**EXERCISE REQUIREMENTS**
Copy each line of the following data that contains "will".

Collected data

——

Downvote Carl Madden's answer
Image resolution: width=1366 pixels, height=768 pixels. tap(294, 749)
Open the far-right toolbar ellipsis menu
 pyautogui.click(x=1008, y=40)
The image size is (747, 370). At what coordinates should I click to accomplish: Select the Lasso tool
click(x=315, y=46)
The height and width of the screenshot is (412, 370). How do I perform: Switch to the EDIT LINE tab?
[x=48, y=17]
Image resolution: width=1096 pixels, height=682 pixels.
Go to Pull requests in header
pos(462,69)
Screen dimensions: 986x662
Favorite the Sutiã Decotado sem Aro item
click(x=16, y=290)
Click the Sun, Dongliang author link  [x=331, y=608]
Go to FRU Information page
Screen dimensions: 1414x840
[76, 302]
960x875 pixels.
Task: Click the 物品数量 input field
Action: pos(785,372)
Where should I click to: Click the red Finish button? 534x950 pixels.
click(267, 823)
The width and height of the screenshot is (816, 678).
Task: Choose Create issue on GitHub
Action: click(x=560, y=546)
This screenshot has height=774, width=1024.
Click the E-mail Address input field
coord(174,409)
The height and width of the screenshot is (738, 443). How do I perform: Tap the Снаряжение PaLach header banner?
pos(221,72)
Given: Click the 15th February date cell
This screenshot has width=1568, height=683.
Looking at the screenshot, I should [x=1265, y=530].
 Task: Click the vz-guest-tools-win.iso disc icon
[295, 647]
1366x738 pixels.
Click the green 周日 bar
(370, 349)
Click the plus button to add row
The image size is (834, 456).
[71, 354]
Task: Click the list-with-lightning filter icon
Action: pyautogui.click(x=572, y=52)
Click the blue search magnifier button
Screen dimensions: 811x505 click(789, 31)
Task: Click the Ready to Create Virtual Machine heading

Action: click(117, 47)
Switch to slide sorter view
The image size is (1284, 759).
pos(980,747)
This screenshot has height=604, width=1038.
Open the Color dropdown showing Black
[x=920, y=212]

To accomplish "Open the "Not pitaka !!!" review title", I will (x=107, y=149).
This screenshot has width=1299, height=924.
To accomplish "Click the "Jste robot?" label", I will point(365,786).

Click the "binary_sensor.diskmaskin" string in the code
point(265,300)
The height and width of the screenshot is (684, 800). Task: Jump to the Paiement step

——

**ANSWER TO THIS EXERCISE**
To accomplish "Open the "Not pitaka !!!" review title", I will (x=107, y=149).
To accomplish "Click the "Jste robot?" label", I will point(365,786).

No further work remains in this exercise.